But the President of New Texas, John Hutchinson, was alone in his office when we were shown in. He got up and came around his desk to greet us, a slender, stoop-shouldered man in a black-and-gold laced jacket. He had a narrow compressed mouth and eyes that seemed to be watching every corner of the room at once. He wore a pair of small pistols in cross-body holsters under his coat, and he always kept one hand or the other close to his abdomen.

He was like, and yet unlike, the Secretary of State. Both had the look of hunted animals; but where Palme was a rabbit, twitching to take flight at the first whiff of danger, Hutchinson was a cat who hears hounds baying—ready to run if he could, or claw if he must.

"Good day, Mr. Silk," he said, shaking hands with me after the introductions. "I see you're heeled; you're smart. You wouldn't be here today if poor Silas Cumshaw'd been as smart as you are. Great man, though; a wise and farseeing statesman. He and I were real friends."

"You know who Mr. Silk brought with him as bodyguard?" Palme asked. "Hoddy Ringo!"

"Oh, my God! I thought this planet was rid of him!" The President turned to me. "You got a good trigger-man, though, Mr. Ambassador. Good man to watch your back for you. But lot of folks here won't thank you for bringing him back to New Texas."

He looked at his watch. "We have time for a little drink, before we go outside, Mr.
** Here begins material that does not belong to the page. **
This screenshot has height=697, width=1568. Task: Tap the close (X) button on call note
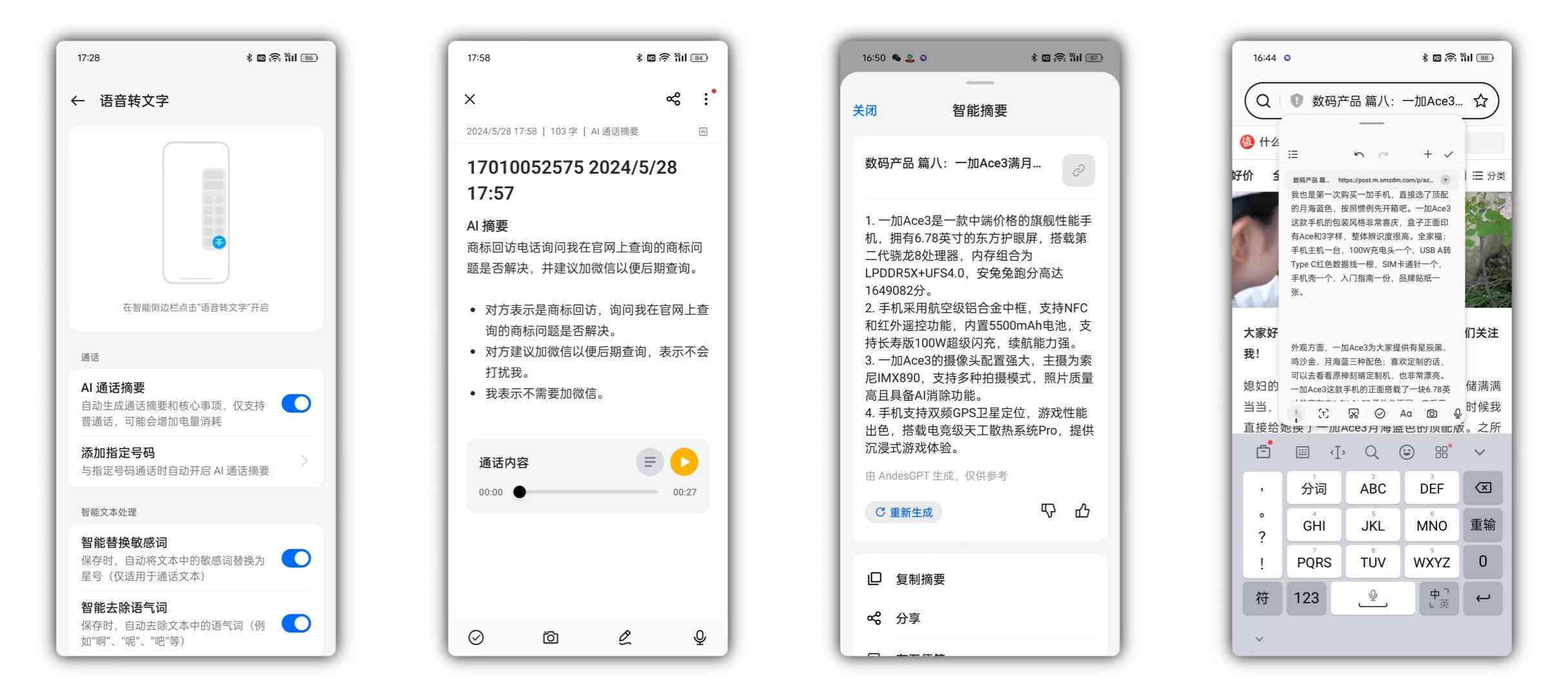click(471, 99)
Silk," he said. "Care to join me?"

I assented and he got a bottle of superbourbon out of his desk, with four glasses. Palme got some water tumblers and brought the pitcher of ice-water from the cooler.

I noticed that the New Texas Secretary of State filled his three-ounce liquor glass to the top and gulped it down at once. He might act as though he were descended from a long line of maiden aunts, but he took his liquor in blasts that would have floored a spaceport labor-boss.
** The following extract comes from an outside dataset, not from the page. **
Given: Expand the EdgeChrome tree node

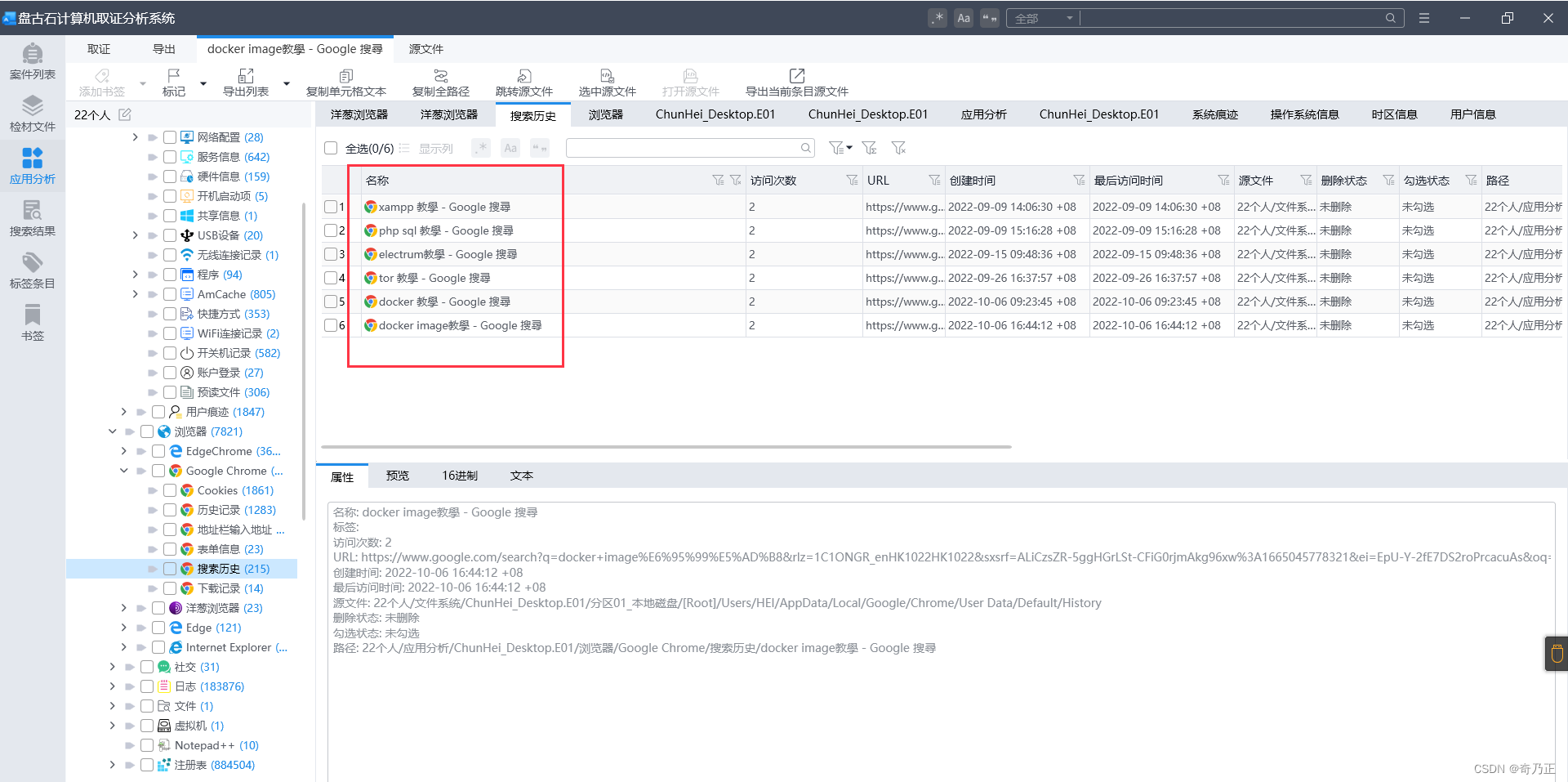Looking at the screenshot, I should coord(124,451).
We had another drink, a little slower, and chatted for a while, and then Hutchinson said, regretfully that we'd have to go outside and meet the folks. Outside, our guards—Hoddy, the two Marines, the Rangers who had escorted us from Palme's office, and Hutchinson's retinue—surrounded us, and we made our way down the plaza, through the crowd. The din—ear-piercing yells, whistles, cowbells, pistol shots, the cacophony of the two dance-bands, and the chorus-singing, of which I caught only the words: The skies of freedom are above you! —was as bad as New Year's Eve in Manhattan or Nairobi or New Moscow, on Terra.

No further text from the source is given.